Releasing an album on your own "label"
is exhausting and I vowed never to do it again. So, it took five years
before a record company showed an interest in releasing my next project,
Ping Pong named after the Wayne Shorter tune. This was on a lame label
called Pro-Arte. The liner notes had misspellings and bad grammar. The
music was good though. Much different than the first. Less complex and
Those recordings are available directly through
me. If anyone wants to buy one or more, just email me directly at email@example.com.
And I still have a few of my first Zappa CD's
left, so the same deal applies.
You've obviously played a lot of
concerts performing your arrangements of Zappa material. Would you mind
talking about some particular moments/experiences? (I'd also like to
know about your concerts with Mike Keneally - in a recent interview
I did with him he talked about some peculiar moments...)

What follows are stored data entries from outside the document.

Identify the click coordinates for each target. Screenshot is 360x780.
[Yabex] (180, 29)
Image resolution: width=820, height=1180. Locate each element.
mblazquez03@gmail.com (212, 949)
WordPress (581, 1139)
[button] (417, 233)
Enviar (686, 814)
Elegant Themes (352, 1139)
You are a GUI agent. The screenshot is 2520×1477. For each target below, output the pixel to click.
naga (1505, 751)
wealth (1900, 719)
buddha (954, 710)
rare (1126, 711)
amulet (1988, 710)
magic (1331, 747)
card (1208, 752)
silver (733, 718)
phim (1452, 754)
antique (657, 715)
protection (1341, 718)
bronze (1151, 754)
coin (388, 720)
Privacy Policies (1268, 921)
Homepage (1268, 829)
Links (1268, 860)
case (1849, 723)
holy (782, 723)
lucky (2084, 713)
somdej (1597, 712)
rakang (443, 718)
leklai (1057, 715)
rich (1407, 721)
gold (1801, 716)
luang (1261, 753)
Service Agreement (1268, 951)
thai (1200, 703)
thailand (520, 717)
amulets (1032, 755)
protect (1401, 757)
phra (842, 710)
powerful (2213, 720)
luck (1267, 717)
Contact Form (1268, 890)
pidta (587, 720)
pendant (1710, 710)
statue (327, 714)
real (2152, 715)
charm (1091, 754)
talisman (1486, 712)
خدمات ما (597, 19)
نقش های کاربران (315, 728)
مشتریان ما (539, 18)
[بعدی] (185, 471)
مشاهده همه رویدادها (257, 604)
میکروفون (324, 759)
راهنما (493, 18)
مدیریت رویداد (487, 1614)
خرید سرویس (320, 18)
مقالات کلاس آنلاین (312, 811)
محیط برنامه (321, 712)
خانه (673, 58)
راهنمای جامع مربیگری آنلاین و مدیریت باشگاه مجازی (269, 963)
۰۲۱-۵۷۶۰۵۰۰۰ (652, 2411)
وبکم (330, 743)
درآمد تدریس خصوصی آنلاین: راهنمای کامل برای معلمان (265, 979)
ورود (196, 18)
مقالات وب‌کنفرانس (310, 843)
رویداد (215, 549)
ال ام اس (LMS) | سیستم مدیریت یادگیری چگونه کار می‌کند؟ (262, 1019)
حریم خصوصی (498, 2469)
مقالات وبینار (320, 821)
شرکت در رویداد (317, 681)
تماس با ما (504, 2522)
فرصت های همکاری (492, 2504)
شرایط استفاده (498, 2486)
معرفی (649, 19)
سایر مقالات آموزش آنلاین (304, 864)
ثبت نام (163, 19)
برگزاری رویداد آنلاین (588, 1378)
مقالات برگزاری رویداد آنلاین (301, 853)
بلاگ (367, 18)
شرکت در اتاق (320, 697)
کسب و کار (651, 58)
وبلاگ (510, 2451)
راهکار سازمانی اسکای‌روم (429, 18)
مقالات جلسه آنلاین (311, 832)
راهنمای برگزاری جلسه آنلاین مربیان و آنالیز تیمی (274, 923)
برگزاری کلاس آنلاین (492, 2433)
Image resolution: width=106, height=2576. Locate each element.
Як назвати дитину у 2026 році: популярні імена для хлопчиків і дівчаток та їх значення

Yeah, we played a lot of shows! The
guests have been varied: Ike Willis, Napoleon Murphy Brock, Mike Keneally,
David Tronzo, the great slide guitarist, ex-Captain Beefheart guitarist
Gary Lucas, and more.
It was always a beautiful experience. Sometimes,
I throw in non-Zappa tunes, so it was a blast to hear Keneally solo
on my arrangement of Emerson, Lake and Palmer's Bitch's Crystal and
Ike Willis singing Jimi Hendrix's Rainy Day and If 6 Was 9. And Keneally
playing Jeff Beck's Diamond Dust!
I still get emails from people who witnessed
the Keneally shows. Mike brings an energy to the table that is amazing.
It's not only that he's such an amazing musician, it's that he loves
it so much. Gil Evans once told me that the truly great players have
that love and passion for playing.
With Keneally, I could just tell him quickly
before the set what we were gonna do, a little about his role in it,
and we'd take it from there. I only enjoy performing live if it has
that organic quality. The band is always well-rehearsed, of course,
but I throw a lot of monkey wrenches in there to keep it fresh. (Note
to Italians: I hope I'm not using too many American phrases, like "monkey
wrench".) (Note to Ed: Don't worry, Ed, here at Clouds and Clocks
we only use the best translators.)
I know Mike wasn't happy with his performance
on my first Zappa CD, but believe me, he played incredible on there.
He's very self-critical. Most geniuses are.
Your new CD is out, reviews are
in... Any plans about tours? Any other types of work while on the road
Not really. It's still extremely difficult finding
promoters to pay for moving around a band this size. We have a gig in
Detroit (jazz festival) Monday, Sept. 4 and a couple hits in August
in NY and Jersey, but that's it for the time being.